### Supplied data
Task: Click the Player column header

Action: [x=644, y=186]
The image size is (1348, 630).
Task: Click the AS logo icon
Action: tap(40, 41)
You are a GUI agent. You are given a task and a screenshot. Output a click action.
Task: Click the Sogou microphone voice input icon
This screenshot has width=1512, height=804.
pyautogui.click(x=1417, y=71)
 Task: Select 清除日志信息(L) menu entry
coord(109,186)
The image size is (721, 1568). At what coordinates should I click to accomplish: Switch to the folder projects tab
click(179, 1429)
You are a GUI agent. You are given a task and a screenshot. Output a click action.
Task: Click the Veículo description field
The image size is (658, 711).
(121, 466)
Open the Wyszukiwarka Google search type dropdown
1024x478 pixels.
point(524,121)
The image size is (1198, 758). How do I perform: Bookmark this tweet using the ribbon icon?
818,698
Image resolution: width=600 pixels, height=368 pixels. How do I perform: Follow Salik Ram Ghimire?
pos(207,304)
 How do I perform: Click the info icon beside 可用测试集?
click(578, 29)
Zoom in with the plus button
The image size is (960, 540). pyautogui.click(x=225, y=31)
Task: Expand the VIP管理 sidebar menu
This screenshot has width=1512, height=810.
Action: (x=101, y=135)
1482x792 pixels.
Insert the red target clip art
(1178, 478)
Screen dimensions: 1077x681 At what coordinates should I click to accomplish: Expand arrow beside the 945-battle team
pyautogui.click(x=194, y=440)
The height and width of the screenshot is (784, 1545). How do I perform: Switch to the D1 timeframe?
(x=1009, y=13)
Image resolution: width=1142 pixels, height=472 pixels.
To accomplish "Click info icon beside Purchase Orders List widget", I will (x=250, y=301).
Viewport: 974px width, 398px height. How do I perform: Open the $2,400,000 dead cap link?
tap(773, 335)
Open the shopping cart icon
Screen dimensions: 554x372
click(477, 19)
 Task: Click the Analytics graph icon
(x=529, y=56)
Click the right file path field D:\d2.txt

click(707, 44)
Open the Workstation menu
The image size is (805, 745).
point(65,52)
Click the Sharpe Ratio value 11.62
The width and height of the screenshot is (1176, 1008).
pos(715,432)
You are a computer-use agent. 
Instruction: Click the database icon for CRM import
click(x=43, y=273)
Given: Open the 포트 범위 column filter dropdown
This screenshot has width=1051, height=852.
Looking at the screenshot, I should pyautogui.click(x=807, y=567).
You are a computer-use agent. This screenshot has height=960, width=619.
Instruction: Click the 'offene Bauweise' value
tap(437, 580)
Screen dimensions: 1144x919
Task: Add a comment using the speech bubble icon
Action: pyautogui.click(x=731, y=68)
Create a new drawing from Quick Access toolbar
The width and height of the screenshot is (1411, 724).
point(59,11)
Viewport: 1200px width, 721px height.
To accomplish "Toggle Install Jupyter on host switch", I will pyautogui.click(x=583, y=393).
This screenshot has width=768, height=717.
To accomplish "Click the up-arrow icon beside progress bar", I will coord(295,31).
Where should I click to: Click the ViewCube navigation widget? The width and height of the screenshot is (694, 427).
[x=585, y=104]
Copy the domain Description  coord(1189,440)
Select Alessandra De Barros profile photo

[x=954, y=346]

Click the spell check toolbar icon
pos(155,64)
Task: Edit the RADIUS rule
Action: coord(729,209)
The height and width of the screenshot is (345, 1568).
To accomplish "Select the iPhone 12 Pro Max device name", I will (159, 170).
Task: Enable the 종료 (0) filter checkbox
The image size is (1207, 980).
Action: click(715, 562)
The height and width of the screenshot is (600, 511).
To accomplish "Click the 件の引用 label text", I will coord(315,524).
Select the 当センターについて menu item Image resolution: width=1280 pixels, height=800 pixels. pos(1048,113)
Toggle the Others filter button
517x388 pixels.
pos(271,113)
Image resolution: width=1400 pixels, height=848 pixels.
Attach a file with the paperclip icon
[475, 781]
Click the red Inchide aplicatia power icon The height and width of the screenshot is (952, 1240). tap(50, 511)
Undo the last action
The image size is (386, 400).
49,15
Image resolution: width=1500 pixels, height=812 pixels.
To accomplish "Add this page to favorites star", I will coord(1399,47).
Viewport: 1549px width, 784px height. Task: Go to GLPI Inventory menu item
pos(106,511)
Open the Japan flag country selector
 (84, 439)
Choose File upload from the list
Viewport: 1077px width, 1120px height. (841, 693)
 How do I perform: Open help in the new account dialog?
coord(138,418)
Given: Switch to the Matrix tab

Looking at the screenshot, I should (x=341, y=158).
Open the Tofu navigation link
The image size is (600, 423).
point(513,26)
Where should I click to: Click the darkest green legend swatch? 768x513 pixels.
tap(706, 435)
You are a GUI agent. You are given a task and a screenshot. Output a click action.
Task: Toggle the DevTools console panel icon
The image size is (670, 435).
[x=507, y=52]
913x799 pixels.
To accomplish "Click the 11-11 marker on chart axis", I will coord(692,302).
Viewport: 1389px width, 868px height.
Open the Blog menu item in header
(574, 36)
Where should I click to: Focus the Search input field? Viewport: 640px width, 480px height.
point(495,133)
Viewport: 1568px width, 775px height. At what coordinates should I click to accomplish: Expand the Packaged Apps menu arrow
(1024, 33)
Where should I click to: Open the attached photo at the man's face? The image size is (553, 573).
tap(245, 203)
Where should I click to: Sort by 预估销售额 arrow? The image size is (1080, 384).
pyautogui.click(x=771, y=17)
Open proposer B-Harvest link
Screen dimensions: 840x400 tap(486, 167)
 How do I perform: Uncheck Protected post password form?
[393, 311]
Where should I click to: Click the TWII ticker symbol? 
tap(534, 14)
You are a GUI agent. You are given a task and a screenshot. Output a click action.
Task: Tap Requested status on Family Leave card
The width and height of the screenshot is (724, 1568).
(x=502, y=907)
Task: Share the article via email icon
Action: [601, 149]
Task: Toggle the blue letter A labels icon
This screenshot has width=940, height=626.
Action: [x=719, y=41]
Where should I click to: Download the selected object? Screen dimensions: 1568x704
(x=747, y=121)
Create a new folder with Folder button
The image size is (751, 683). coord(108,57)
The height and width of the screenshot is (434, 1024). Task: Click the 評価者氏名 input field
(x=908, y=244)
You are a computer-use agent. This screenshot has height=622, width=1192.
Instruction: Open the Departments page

### Exercise instructions
After reading the records above, give the number of lines that include "will", and add nothing else.

### Solution to this problem
7